Si no puedes con el enemigo…
Durante años, la política venezolana se contó a sí misma como una épica de manual. Una narrativa cómoda, casi pedagógica, donde cada actor tenía asignado un rol moral y una justificación histórica. Era, en el fondo, una forma de simplificar la complejidad: reducir el conflicto a una fábula.

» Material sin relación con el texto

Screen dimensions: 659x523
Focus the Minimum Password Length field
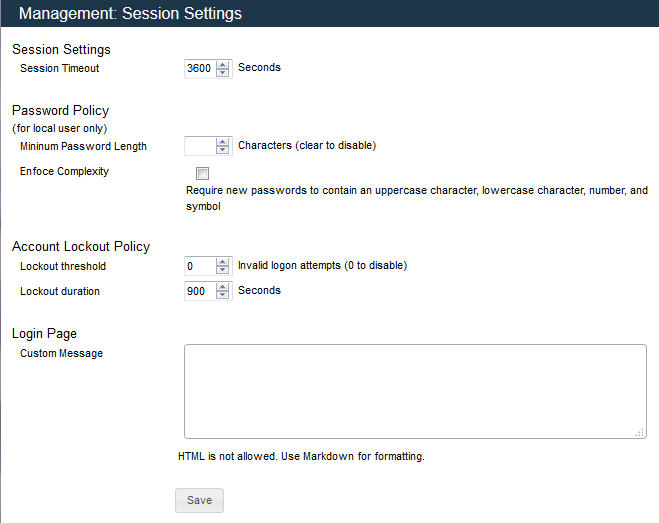199,146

Pero la realidad —que rara vez respeta los guiones bien intencionados— decidió intervenir.

TL;DR
- La intervención de EE.UU. el 3 de enero demostró un poder directo sobre el régimen venezolano, capturando a Nicolás Maduro y Cilia Flores.
- En lugar de un colapso, el chavismo se reorganizó, con figuras como los hermanos Rodríguez y Diosdado Cabello administrando una nueva normalidad.

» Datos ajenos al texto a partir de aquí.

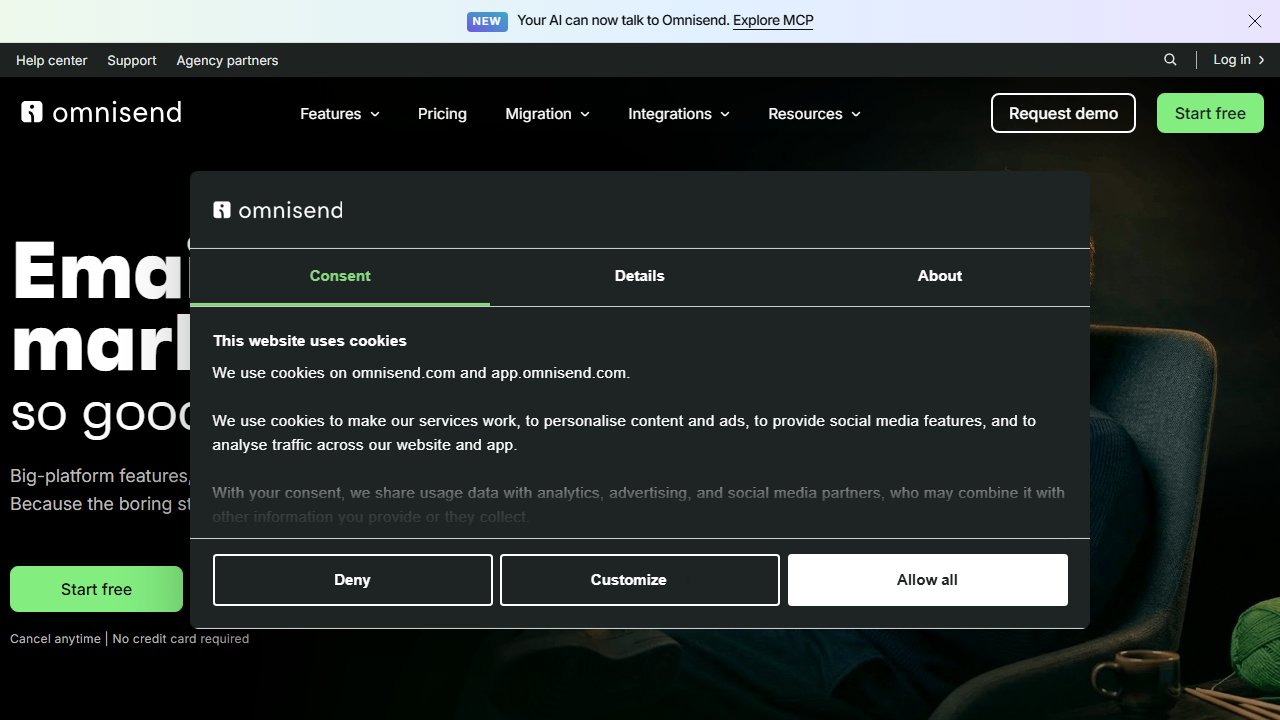This screenshot has height=720, width=1280.
Task: Click the Customize cookies button
Action: [x=640, y=580]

- La situación evoluciona hacia una convergencia incómoda entre EE.UU. y el chavismo, donde el poder real y la negociación reemplazan la confrontación ideológica.
- La soberanía venezolana ahora se define por su capacidad de no contradecir equilibrios externos, operando bajo advertencia.
- La oposición venezolana enfrenta la irrelevancia al no poder constituirse en un poder real, expuesto por el vacío de alternativas.
- La política venezolana ha aceptado una regla incómoda: volverse aceptable para el adversario en lugar de derrotarlo.